The Merchant of Venice opens with a young Venetian gentlemen, Bassiano (played with vigour and vim by Damien Strouthos), borrowing money from friend and businessman, Antonio, to woo his true love; a wealthy Venetian heiress, Portia. With Antonio's fleets all at sea he's flat broke, so he approaches known Jewish money lender Shylock for the cashola. An odd choice, given his past anti-Semitic treatment and abuse of said money lender. Shylock agrees, though, to the loan on the kicky terms that if it's not settled within the agreed time he gets to shave a goodly pound of flesh off Antonio as payment. And the hi-jinks ensue. Shakespeare, what a kidder. Yearning young love, injustice, religion, passion, and comical deception. The Merchant of Venice has it all. It really is a GREAT tale.

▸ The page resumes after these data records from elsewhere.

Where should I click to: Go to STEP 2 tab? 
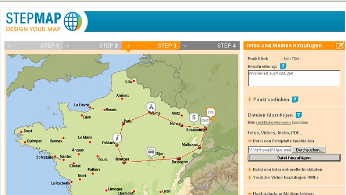tap(108, 46)
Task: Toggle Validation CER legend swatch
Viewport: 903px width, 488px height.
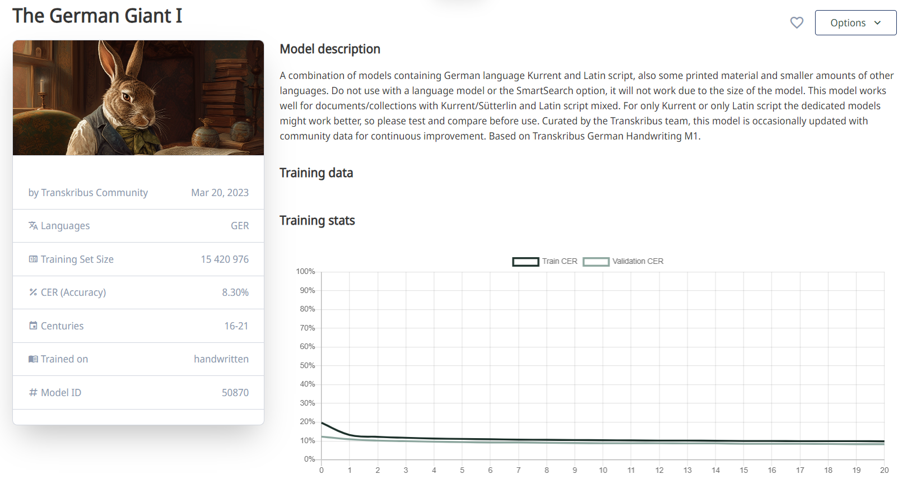Action: (x=596, y=262)
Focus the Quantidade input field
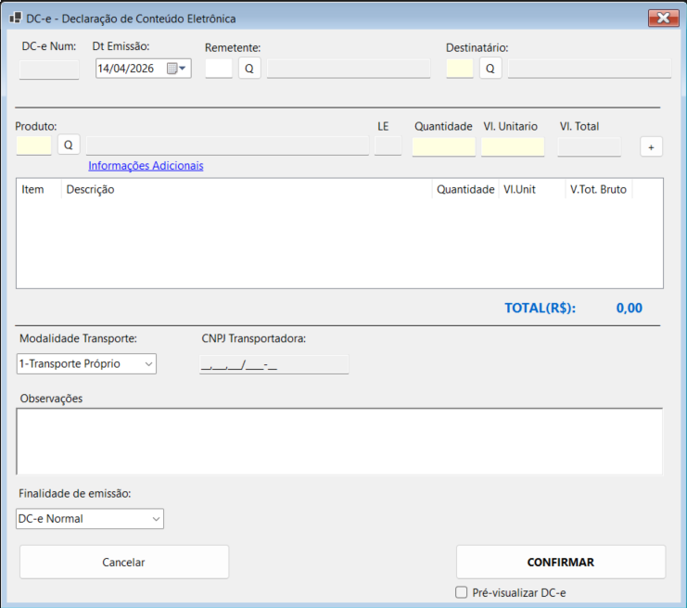Screen dimensions: 687x608 click(443, 146)
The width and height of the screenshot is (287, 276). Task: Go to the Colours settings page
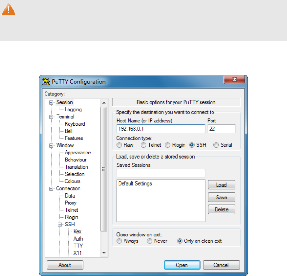pos(73,181)
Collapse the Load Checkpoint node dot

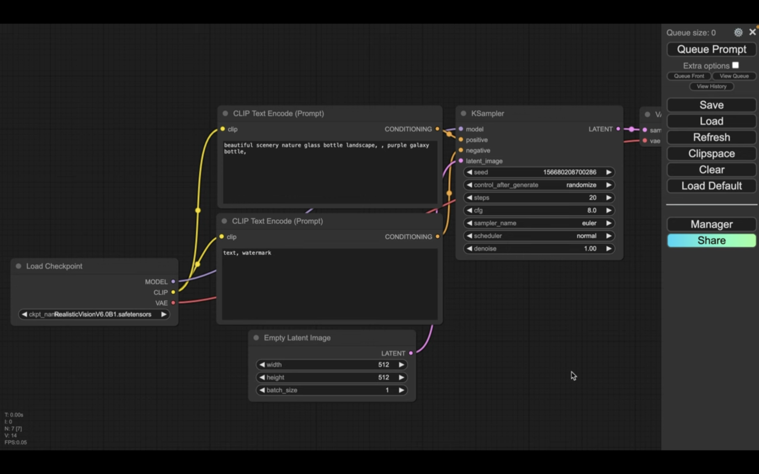(19, 266)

Bell Shakespeare's production, under the masterful direction of Anne-Louise Sarks, doesn't pull any punches. The actors are on stage and in view the whole time, the action moves continuously and the characters are both likeable and detestable. There can be a trap with this work to end up in the telling with a leaning towards either the Jews or the Christians – but the true credit of this production is that the actions of both are incredibly ugly. Mitchell Butel's performance as Shylock is nuanced and on point. He suffers the abuse and discrimination with a considered approach, and at the core of the hardened businessman you see a loving father who struggles with the desire to rage. When he reaches his tipping point, as vile as his actions are, there is a macabre understanding of why. The courtroom scene in this production is riveting. It was the highpoint of the evening. It left the audience grappling with the desire for Antonio to not lose his life, while also understanding Shylock's resolve. It's was pure, great theatre.

Other shout outs must go to the women in this production, Jessica Tovey as Portia, Catherine Davies as Nerissa and Felicity McKay as Jessica, who were incredibly strong in their respective roles. Jessica's final moments in the play were so on point it was heartbreaking. She was crying out for humanity and we needed her to do it.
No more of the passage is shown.